Seis e quinze. Ainda fazia calor. Ribamar entrou num bar na Vinte e Quatro de Maio pediu uma branquinha com o dinheiro que economizou por todo o dia caminhando, viu sua imagem num espelho e sentiu pena de si. Havia um gosto amargo na boca. Puxou um catarro e despejou-o no chão. Ei idiota, você faz isso em casa? Virou num só gole e se retirou do bar. Circulou pelo bairro já que não tinha para onde ir. Quis ser amado, mas já não podia pagar. Vagou errante até o Engenho de Dentro. Dez e vinte.
Ribamar avistou uma garotinha albina quando ia cruzar a Souza Aguiar com a Bueno de Paiva. Pensou como seria ter uma filhinha albina e achou graça. A menina olhou assustada para o monte de estrume Ribamar. Olhou com satisfação e imaginou como seria possuir uma mulher como aquela. A menina seguiu seu caminho apertando o passo enquanto os pensamentos do homem se fixavam na mulherzinha de onze anos. Começou a segui-la pelas ruas mal iluminadas pensando que gostaria de ser feliz. Excitou-se com a idéia de tomá-la para si acariciar seus cabelos brancos e beijar sua pele clara como açúcar.

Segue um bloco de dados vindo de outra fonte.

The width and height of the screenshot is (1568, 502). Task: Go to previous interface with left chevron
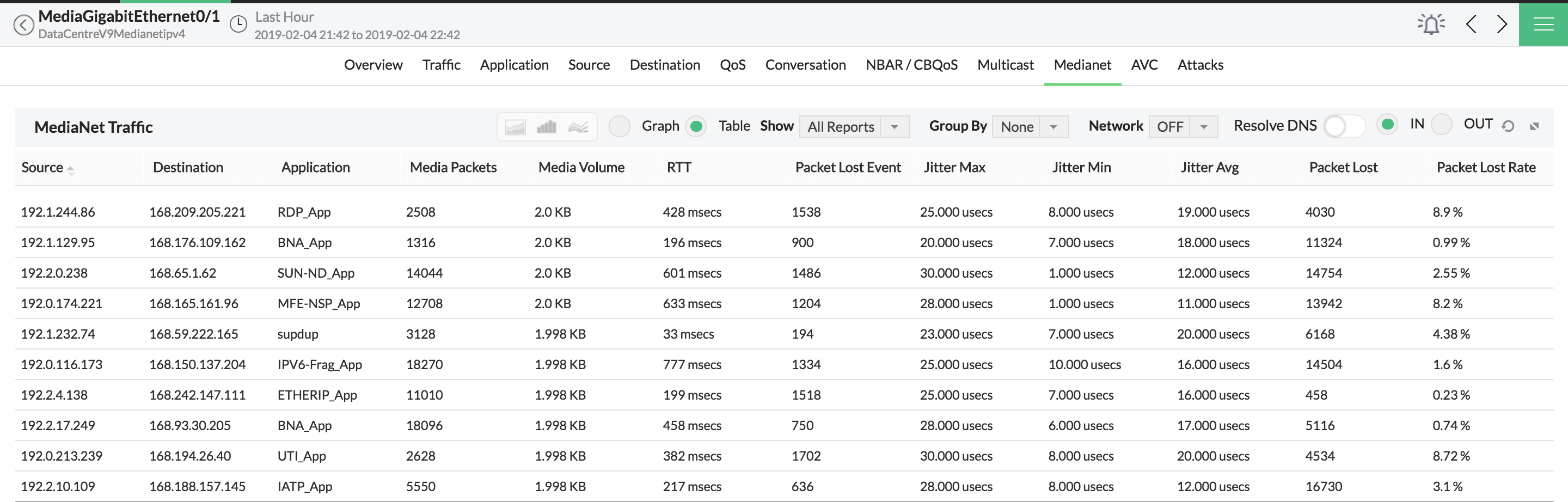[x=1471, y=25]
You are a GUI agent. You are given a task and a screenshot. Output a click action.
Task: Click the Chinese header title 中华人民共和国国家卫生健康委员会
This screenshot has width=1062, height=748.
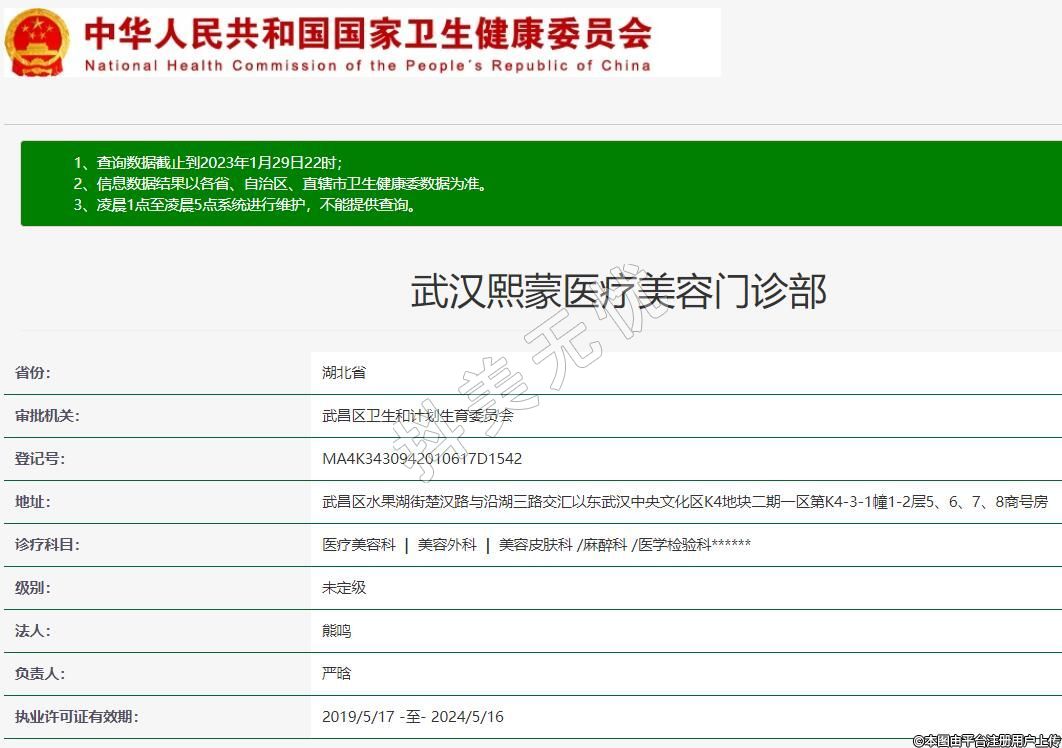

Encostou-se num poste e abriu o pacote. Tirou o velho par com furos na sola e colocou os bicolores. A albina estava longe, por certo, mas já não andava tão depressa. Deixou o pacote no chão e percorreu a rua escura com cuidado para não sujar ou arranhar os bicolores. Sentia-se homem o bastante para possuir qualquer mulher. Não teve dificuldade para alcançar a garotinha. Abraçou-a com força se assustando com os gritos da menina. Excitava-o ver o contraste de suas peles. A limpeza, a higiene, o perfume daquela mulher.

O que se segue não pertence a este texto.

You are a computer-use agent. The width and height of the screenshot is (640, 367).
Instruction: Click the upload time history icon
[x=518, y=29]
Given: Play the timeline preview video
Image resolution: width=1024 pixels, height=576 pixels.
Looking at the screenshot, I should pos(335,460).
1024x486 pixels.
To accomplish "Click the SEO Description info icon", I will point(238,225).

Levou-a para um canto ainda mais escuro e calou-a com um beijo. Tocou as feridas de sua boca no pescoço da menina que chorava e pedia para que parasse com desespero inconformado. Rasgou sua blusa e alisou a barriga e os peitinhos que começavam a nascer. A albina derramava suas lágrimas e fechava os olhos fugindo de Ribamar. Levantou sua saia, desceu a calcinha e a desvirginou com o dedo sujo. Abriu a braguilha e a penetrou com todo seu amor. A garotinha chorava um gemido soluçado enquanto cantava baixinho um hino religioso. O êxtase foi rápido. Ele estava satisfeito. Não pagou. Puxou o fecho da calça e olhou com estranheza a menininha que lhe havia recusado. Se afastou para a luz fraca. Os bicolores brilharam novamente. Ribamar sorriu. A albina não se mexia, movia somente os olhos e chorava com a garganta sem fazer nenhum barulho.
Voltou até o poste e pegou o pacote do chão. O mundo não era tão mau assim.